Black dollars equal Black power: How to use group economics

Photo credit: Monkey Business Images / Shutterstock.com
Photo credit: Monkey Business Images / Shutterstock.com

Group economics may be the answer to the prayers of the black community. After watching Hidden Colors, I felt a deep urge to do something with my newfound knowledge. After all, knowledge is power. And after the recent election, it’s more important than ever for black people to exercise our buying power and spend responsibly. It’s time that we stop selling ourselves short and recognize that we are a financial force to be reckoned with!

Instead of complaining about our circumstances or blaming the forces that be, with have to take ownership of our communities and create a strategy for success.


It’s been noted time and time again that we have $1.2 trillion buying power, but we aren’t using it properly. In fact, we are the only culture of people who do not practice group economics. This means we aren’t able to benefit from our own power … until now.

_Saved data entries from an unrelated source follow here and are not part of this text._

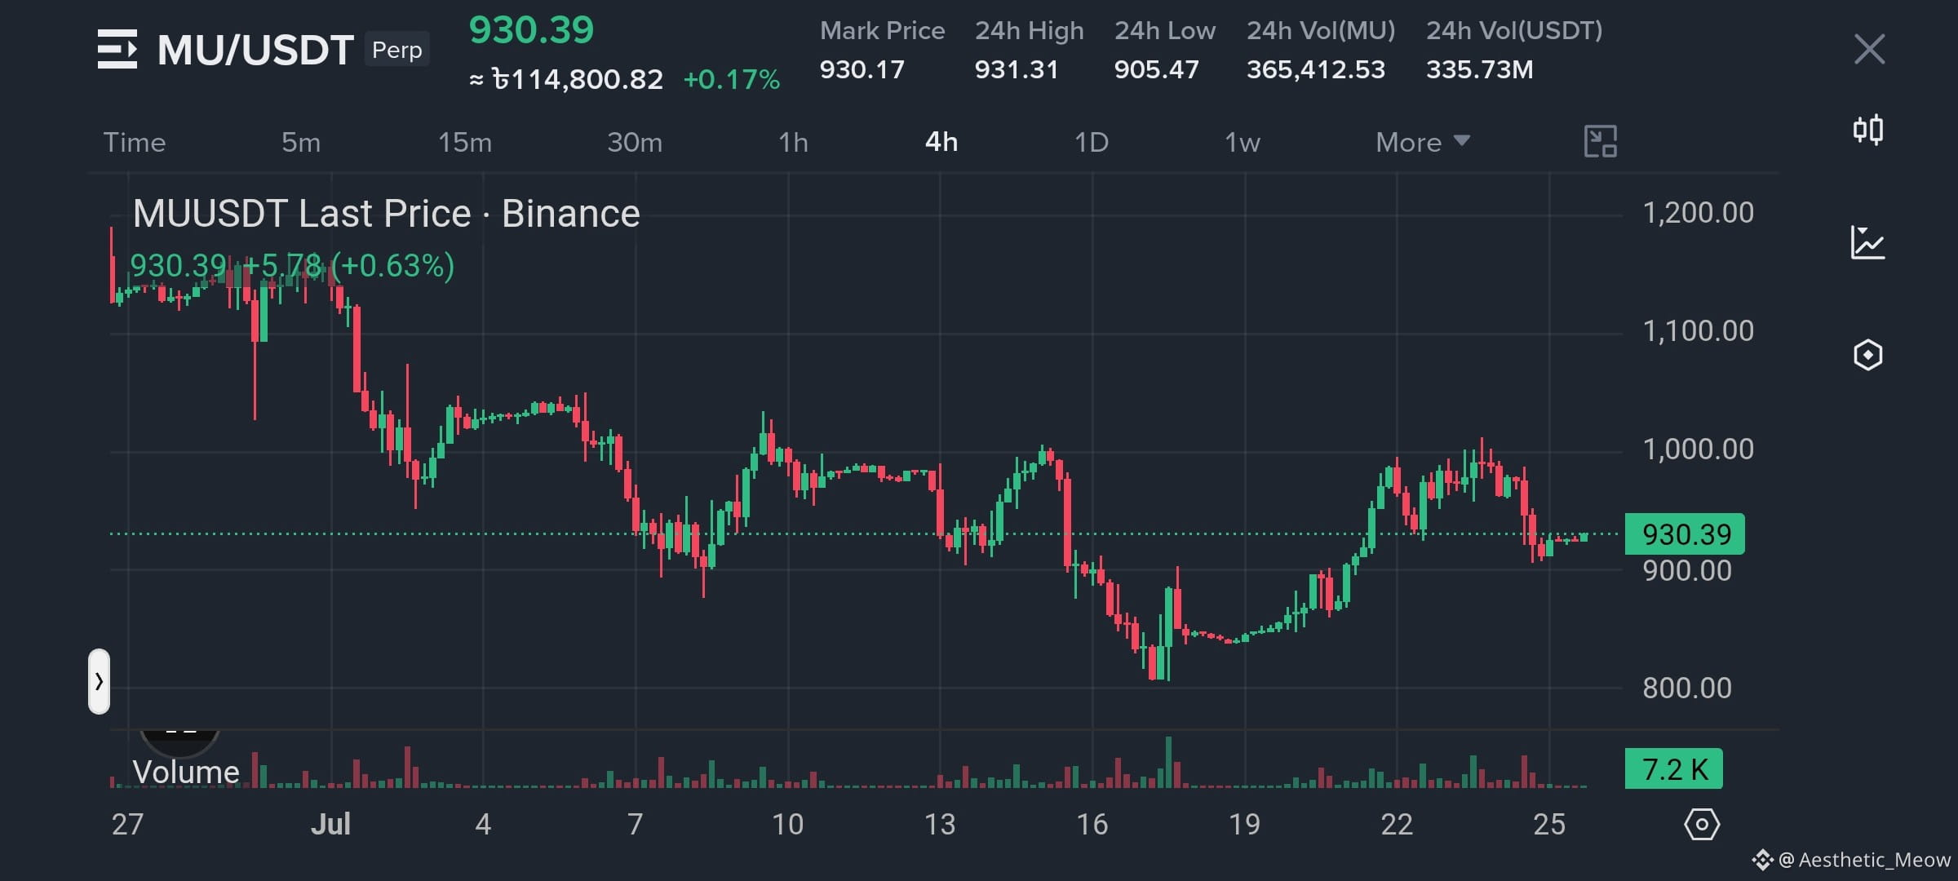Click the Perp contract label
1958x881 pixels.
[397, 50]
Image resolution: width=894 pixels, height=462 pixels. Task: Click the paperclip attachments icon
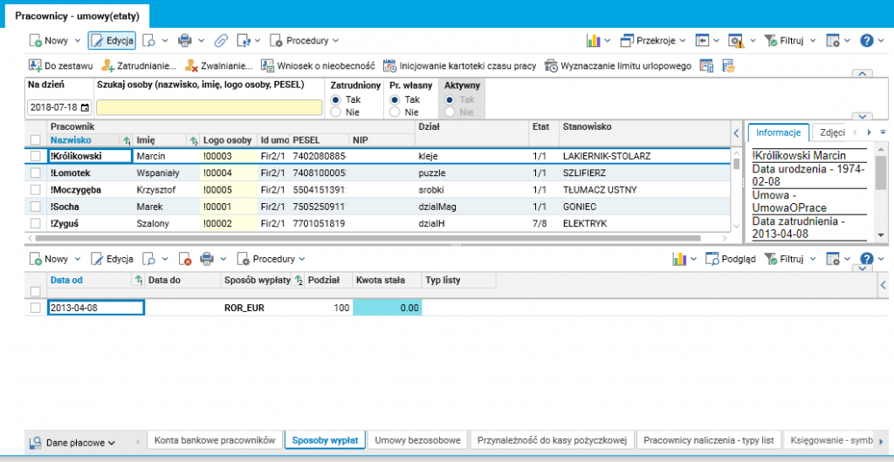221,40
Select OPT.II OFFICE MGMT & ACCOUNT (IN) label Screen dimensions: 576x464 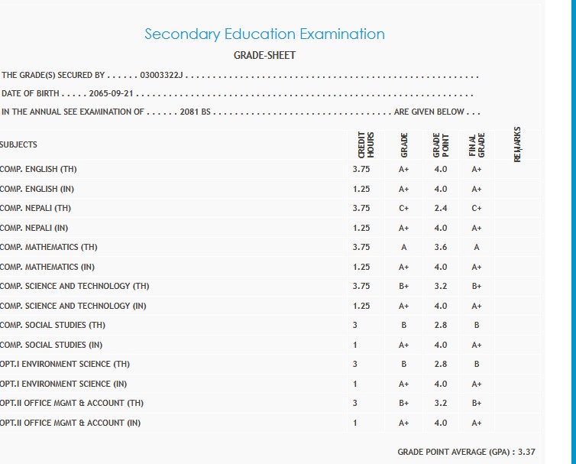(x=70, y=423)
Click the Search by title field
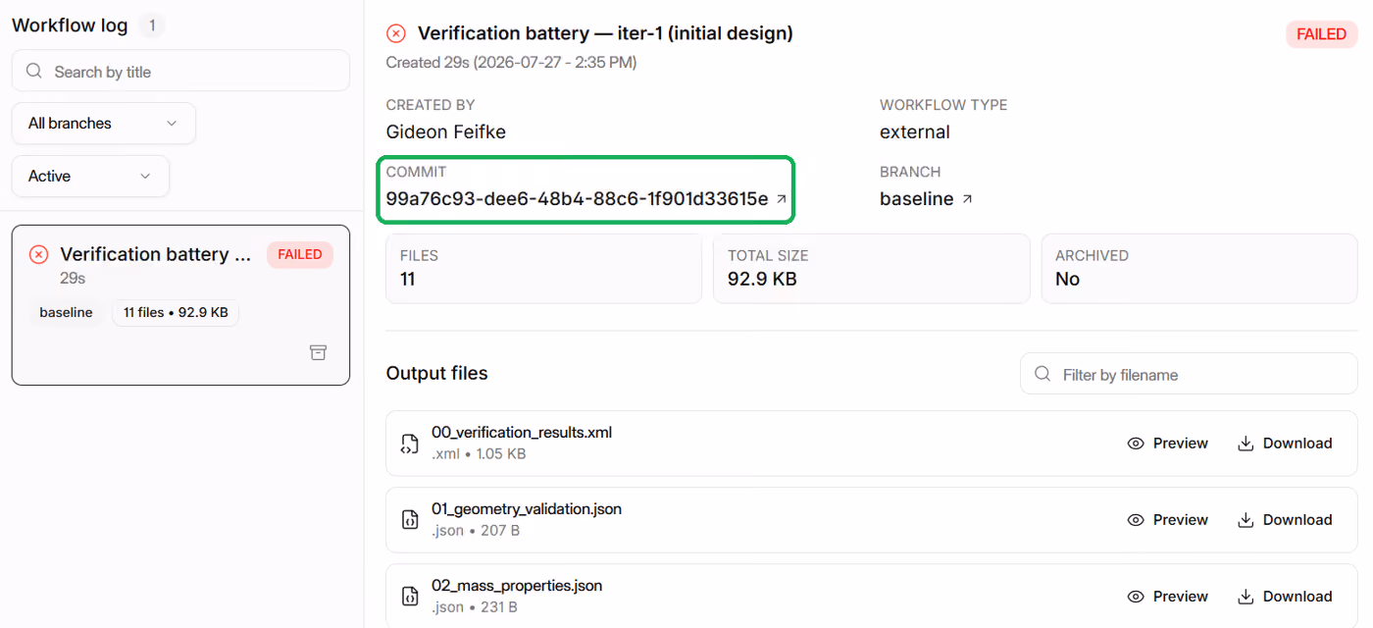 pos(180,71)
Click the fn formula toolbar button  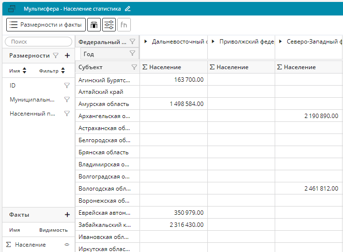[124, 25]

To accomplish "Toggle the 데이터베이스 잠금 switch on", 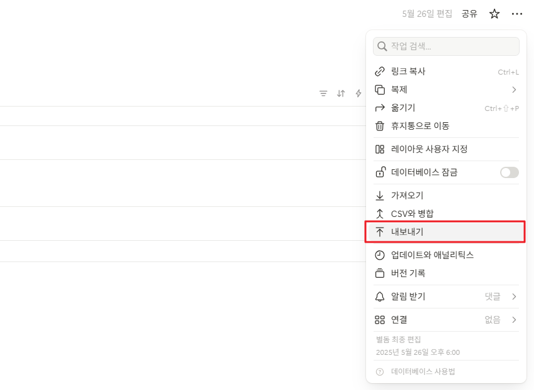I will [x=509, y=172].
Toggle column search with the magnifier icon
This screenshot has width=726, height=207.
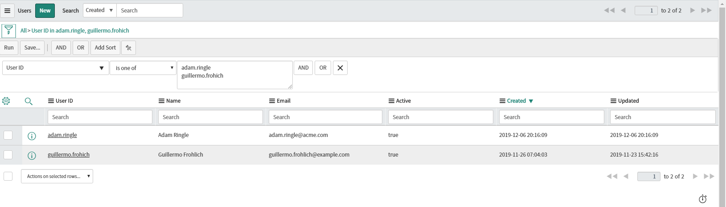29,101
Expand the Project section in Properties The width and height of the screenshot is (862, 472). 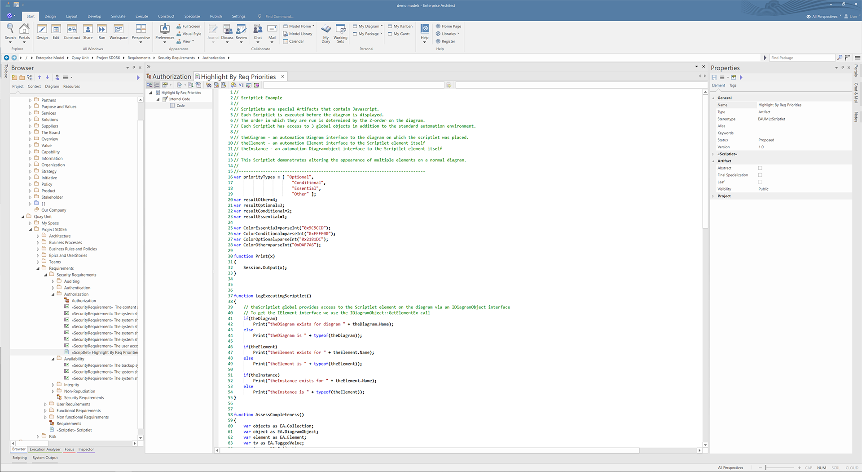(x=713, y=196)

First things first, let’s define group economics as one group of people who agree to actively and consciously pursue a common economic interest to sustain and secure themselves. We can take a look at the Jewish, Asian and Italian communities who have been practicing this principle for ages. Now, it’s our turn.


So, how can you make a difference in your community by practicing group economics? Here are a few ways to use group economics:

– Start a business.

– Support a Black-owned business.

– Hire Black workers.

– Open an account at a Black bank.

– Attend community events.

– Create a community garden.

– Start Black schools.

– Create trust funds for your children.

– Join a community investment group.

– Improve your understanding of finance and economics.

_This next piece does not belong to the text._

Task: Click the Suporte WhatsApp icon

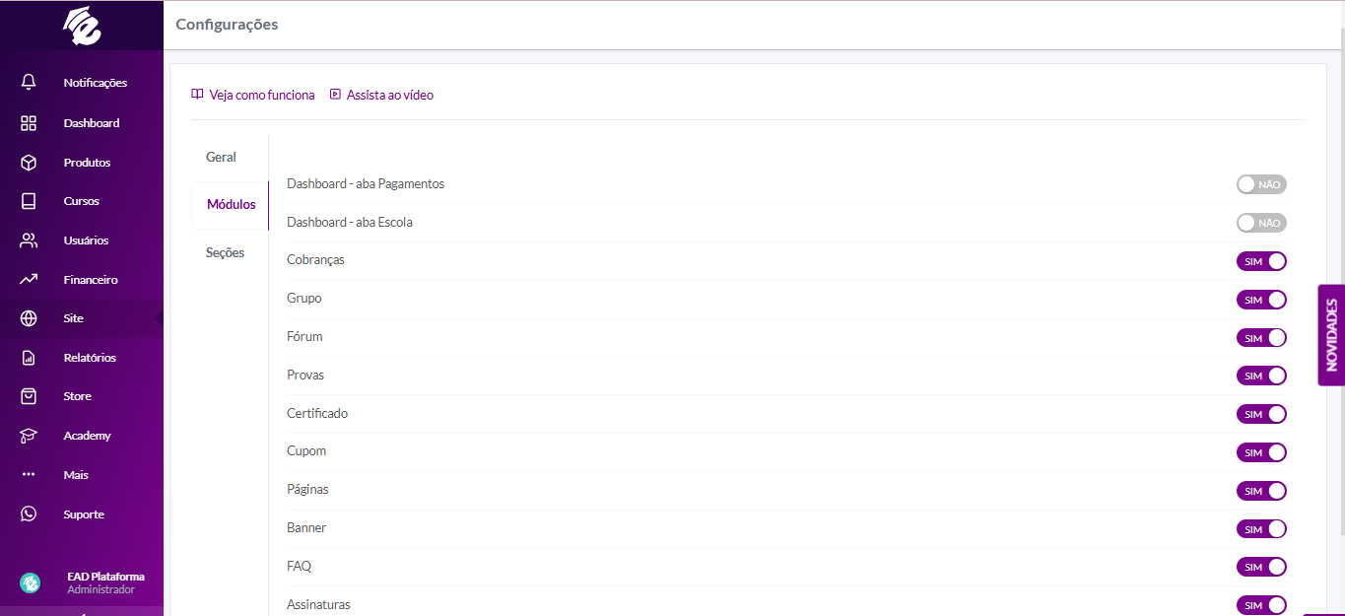Action: (x=29, y=514)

It’s time to stop making excuses and start making changes in our community. If Donald Trump’s election taught us anything, it should be that we can’t depend on anyone else to solve our problems. We cannot expect politicians to invest in our communities if we haven’t done our part.

The holiday season is the perfect time to put these group economics principles in place. Instead of buying from major retailers, get out into your local community and support the small businesses there.